Não se pode deixar de destacar também a tratativa dada ao realismo social daquela época, período no qual a violência e as diferenças sociais pairavam nítidas, principalmente econômica. Sexo e mulheres também são considerados como habituais no cotidiano, mas apenas como parte da monarquia, que considerava as mulheres objetos e moedas de troca política para alianças. Algumas se mostram importantes naquele ambiente, como o caso da imperatriz Chabi (Joan Chen), uma boa articuladora que aproveita seu espaço com certa notoriedade e perspicácia, principalmente com a grande proximidade que dispõe de seu marido e neto de Gengis Khan.
Embora exista um elenco grandioso que busca certa variedade ao longo da temporada, certamente o único que merece destaque é Chin Han, pois ele faz de seu personagem Jia Sidao a existência plena da maldade e crueldade em busca de interesses pessoais. Sua frieza jamais contrasta com suas ações, que não polpam ninguém, nem mesmo pessoas do exército pessoal ou familiares. Han é de uma capacidade incrível em manter suas falas e olhares com um ímpeto ao mesmo tempo amedrontador e simpaticamente falso, merece ser ovacionado pela interpretação.

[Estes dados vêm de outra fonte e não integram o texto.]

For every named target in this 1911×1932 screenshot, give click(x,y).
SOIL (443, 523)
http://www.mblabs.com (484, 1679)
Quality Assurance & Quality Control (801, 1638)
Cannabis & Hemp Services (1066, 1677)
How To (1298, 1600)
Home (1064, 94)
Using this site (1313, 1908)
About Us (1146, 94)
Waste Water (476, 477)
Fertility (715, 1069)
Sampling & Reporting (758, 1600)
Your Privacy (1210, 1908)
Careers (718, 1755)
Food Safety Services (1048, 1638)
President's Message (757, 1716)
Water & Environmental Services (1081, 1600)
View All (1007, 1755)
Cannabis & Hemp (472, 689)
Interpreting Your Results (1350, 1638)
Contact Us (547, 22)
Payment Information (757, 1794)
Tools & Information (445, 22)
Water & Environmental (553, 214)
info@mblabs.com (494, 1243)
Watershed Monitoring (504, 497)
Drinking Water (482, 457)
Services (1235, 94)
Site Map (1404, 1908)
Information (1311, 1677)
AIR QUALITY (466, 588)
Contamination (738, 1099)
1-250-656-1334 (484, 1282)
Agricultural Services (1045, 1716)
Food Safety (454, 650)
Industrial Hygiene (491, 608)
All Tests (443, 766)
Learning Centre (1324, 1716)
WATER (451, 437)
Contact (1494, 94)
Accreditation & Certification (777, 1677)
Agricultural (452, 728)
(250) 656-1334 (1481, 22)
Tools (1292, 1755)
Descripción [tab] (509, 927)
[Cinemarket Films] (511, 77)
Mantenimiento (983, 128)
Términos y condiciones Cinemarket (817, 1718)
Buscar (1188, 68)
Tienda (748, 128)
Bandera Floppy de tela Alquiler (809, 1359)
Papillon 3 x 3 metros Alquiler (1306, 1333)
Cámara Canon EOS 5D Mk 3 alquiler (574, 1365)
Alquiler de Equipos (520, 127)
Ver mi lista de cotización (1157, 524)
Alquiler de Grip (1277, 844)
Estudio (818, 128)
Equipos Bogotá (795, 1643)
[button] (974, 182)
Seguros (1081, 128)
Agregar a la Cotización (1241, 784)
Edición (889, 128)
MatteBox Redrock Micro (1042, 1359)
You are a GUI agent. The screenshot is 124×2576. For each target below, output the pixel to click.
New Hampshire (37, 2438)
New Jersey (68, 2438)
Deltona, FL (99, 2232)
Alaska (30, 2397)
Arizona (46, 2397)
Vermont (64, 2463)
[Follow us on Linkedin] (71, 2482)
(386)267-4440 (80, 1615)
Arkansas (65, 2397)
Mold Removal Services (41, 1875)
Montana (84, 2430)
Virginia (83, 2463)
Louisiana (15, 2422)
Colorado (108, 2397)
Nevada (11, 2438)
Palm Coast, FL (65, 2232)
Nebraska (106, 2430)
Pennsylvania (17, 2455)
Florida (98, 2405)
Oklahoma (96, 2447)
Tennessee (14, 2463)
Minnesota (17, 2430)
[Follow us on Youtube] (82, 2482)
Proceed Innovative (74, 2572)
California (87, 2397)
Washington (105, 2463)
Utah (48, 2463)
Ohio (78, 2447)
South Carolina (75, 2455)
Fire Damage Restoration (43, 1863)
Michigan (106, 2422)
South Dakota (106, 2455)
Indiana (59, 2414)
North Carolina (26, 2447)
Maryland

Há outros personagens interessantes também, como é o caso do treinador Cem Olhos (Tom Wu), que vai além de seus dotes marciais para se mostrar importante; príncipe Jingim (Remy Hii), filho legítimo de Kublai, mas um arrogante e falho membro da dinastia; entre outros que ajudam a moldar a história.
MARCO POLO - SEASON 1 tem potencial para se diferenciar das produções tradicionais de época, haja vista seu extenso acervo histórico usado na produção, tanto narrativamente quando tecnicamente. Decerto que faltou ousadia no roteiro, que por diversas vezes se arrasta até mesmo na montagem que usa espaços vazios na narrativa para que o episódio tenha a média de duração. Muitas vezes confuso pelo volume de nomes e andamento do enredo, a primeira temporada pode até não ser um exemplo de história e desenvolvimento, mas clama por atenção ao respeito da cultura oriental em seus pormenores.